The campaign appears to be having little success, as attacks by Taliban, followers of the former Hizb-e Islami chief Gulbuddin Hikmatyar and al-Qa’ida continue. Instead, local people are being arrested and humiliated, increasing their resentment against the occupiers. The sweep in southeastern Afghanistan on March 22 led to the arrest of 13 locals, all suspected of being Taliban-supporters or members. Abdul- Raziq, police chief in Spin Boldak district, claimed that several of them had admitted to being Taliban. Such claims can have little credibility: local officials are keen to ingratiate themselves to the Americans in hopes of getting some bakhsheesh (petty handouts). The mistreatment of locals to extract confessions heightens resentment among an already resentful population.

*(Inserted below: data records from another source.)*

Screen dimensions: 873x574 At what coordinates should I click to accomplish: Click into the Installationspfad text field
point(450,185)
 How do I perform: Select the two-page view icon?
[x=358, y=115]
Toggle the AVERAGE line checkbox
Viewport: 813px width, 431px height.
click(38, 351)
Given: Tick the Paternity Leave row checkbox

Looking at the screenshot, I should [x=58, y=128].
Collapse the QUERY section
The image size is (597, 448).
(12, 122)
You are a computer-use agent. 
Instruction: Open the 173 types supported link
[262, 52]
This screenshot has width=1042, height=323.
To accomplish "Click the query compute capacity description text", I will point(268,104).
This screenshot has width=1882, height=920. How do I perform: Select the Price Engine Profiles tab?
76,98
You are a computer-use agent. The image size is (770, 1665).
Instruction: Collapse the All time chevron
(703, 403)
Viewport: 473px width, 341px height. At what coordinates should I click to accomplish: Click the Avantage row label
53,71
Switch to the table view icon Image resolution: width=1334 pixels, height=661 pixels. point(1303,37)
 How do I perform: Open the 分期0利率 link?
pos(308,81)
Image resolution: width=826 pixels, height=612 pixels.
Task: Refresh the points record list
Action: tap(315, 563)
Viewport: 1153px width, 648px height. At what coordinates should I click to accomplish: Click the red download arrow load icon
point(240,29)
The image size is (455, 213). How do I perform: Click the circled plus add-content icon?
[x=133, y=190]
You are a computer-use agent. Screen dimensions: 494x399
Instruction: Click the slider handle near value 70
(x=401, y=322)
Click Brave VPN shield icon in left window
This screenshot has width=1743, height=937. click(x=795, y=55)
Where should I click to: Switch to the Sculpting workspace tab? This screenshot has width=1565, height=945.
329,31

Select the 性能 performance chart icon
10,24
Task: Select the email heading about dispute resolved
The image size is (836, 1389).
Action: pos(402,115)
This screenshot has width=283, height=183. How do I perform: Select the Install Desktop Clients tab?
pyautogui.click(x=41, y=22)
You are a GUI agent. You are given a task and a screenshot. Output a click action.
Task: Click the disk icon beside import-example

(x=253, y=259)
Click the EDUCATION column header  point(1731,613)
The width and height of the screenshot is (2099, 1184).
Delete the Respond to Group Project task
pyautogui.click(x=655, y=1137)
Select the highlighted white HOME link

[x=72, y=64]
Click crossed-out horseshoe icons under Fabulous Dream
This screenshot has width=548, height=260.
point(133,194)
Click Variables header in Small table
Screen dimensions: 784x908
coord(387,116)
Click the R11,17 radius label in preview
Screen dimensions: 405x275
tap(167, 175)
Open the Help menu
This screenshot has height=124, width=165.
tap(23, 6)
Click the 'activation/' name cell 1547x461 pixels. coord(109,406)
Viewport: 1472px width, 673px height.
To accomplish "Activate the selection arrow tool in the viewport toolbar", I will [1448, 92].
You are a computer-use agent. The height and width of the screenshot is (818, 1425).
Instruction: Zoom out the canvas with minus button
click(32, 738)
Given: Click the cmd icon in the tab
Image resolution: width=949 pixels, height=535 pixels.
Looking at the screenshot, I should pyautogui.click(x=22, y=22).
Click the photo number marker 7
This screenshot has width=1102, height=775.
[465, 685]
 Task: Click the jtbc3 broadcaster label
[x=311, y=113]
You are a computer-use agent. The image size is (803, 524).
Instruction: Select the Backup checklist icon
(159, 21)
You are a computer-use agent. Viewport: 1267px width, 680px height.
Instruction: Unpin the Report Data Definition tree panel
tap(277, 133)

All this is made much worse by the fact that the much-hoped-for relief from hunger, starvation and disease is not forthcoming. Infant mortality is rising in an already impoverished country; there is a lack of clean drinking water; because of the prevalent lawlessness many relief-workers are no longer able to offer their services in remote areas. For instance, water-shortage is acute but can only be remedied by digging wells. Pakistani companies that used to operate unmolested in remote villages during the Taliban era, no longer go far from Kabul.

This has been confirmed by David Hayman, head of operations of Spirit Aid, a Scotland-based relief-agency, in an article published in the Herald (Glasgow) of February 26, 2003. He reported that 50 percent of the population in 13 mountain villages, collectively called Shaikh Jalaal, that he visited are children, and that they are dying. Tuberculosis, diphtheria, malaria, whooping cough, gastroenteritis and UTI (urinary tract infections) are widespread. “They haven’t seen a doctor in 24 years!” he wrote.

Hayman, who spent more than a month in Afghanistan, said the following on Afghanistan: “It is one of the most heavily land-mined countries in the world. Only 5 percent of the rural population have access to clean water, 17 percent have access to medical services, 13 percent have access to education, 25 percent of all children are dead by the age of five. Life expectancy is 43. An estimated three million people are still in refugee camps in Iran and Pakistan, let alone the hundreds of thousands of internally displaced peoples.